[Aim of the exercise] Would you copy the full listing that follows without changing a thing?

[Data section]
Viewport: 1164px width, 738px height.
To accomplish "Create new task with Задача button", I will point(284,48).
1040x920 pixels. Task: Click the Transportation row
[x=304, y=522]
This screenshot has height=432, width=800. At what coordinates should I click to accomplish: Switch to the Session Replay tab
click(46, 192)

[Response area]
Viewport: 1164px width, 738px height.
To accomplish "Create new task with Задача button", I will point(284,48).
1040x920 pixels. Task: Click the Transportation row
[x=304, y=522]
This screenshot has height=432, width=800. At what coordinates should I click to accomplish: Switch to the Session Replay tab
click(46, 192)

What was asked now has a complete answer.